My husband is pretty much the same.He insists he wants to stay married but would rather be in a separate room with a book, computer or mobile phone to interact with.In any sort of social gathering outside the immediate family he will usually leave abruptly because he feels like he is about to be sick. He has never wanted anyone to come to the house, doesn't ever want to go out anywhere and definitely doesn't see the point of going away on holiday.

As a wife and mother with two other children, I would dearly like to make life less of a battleground for us all. Unfortunately, I need advice here. After 31 years in a very challenging marriage I am confused, do not trust my own judgement and am so stressed out that I am beginning to lose hope that I can stay with it.

I know I need to make a separate life for myself now that the kids are older,and i am teaching and volunteering in an attempt to do this, but it is still upsetting being virtually "invisible" to the person you are married to.

Does anyone relate to any of this? Is there actually any help out there?

  • http://www.maxineaston.co.uk/

    http://www.drmarshak.com/

    Both of these psychologists have written books on the relationship issues you are facing.

    Hope it helps.

  • By the way, it is a matter of personal curiosity, which I cannot resolve through published or website sources.

    Avoiding contact becomes an easier option than trying and getting hurt. So it may not just be that chosing to be in a room by oneself is symptommatic, but rather its a coping strategy for having social difficulty.

    Similarly when people on the spectrum avoid responding or have a blank look, is it a coping strategy rather than a symptom?

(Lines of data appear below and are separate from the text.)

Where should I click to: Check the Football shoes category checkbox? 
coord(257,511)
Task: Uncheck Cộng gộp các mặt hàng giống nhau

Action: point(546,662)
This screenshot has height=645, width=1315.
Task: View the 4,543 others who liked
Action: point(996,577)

Certainly lack of facial expression and sad expression is flagged up as a symptom.

     If you are getting told off all the time for having made the wrong response or having the wrong facial expression, you eventually find that the safest option is "neutral".

    My own observation of this is that NTs will readily take issue with "wrong" responses, but they seem non-plussed by neutral - perhaps because they cannot find anything to take direct issue with...

    Acting dumb becomes a safer option.

  • I can certainly relate to your son's experience, particularly working for companies where I was obliged to choose between impossible house shares or very unattractive and inadequate bedsits or digs, because I couldn't afford to buy for some years.

    As to whether there is any help out there, its a bit of a postcode lottery, and even then there doesn't seem to be much around. The attitude seems to be that if you are coping you just sort of get on with it, but if you're having problems that come under mental health, you'll be treated for the mental health but not the autism issues.

    It doesn't seem to be changing much as a result of the adult autism strategy. Professionals still have little understanding, particularly as the Triad of Impairments (which is a diagnostic tool not a blueprint) doesn't address a lot of the day to day issues. Consequently GPs treat the issues as "inadaequacy", "immaturity", depression and anxiety and either medicate inappropriately, or palm people off (slip them the equivalent of counterfeit payment) with relaxation tapes and assertiveness counselling.

    It really is all very sad that there isn't any serious professional approach to this, or any compassion. People just think the problems raised indicate weak character.

    From your own perspective there are books around for those living with an autistic partner or family member (and stuff on the NAS website). See if you can find Karen E Rodman (editor) "Asperger's Syndrome and Adults....Is Anyone Listening? Essays and poems by partners, parents and family members of adults with Asperger's Syndrome" Jessica Kingsley Publishers 2003, ISBN 1 84310 751 1

    Another option is the popular personal impression by Barbara Jacobs "Loving Mr Spock: Asperger's Syndrome and how to make your relationship work" which is on Penguin, fist published 2003 (ISBN 0 141 01184 X )

    Because people on the spectrum cannot read the full extent of social exchanges, they don't know how to respond properly, and consequently don't pick up such skills experientially. You can mimmick and learn the things you need to say on cue, so you could try teaching your son and husband right things to say, but it is still very "hit and miss".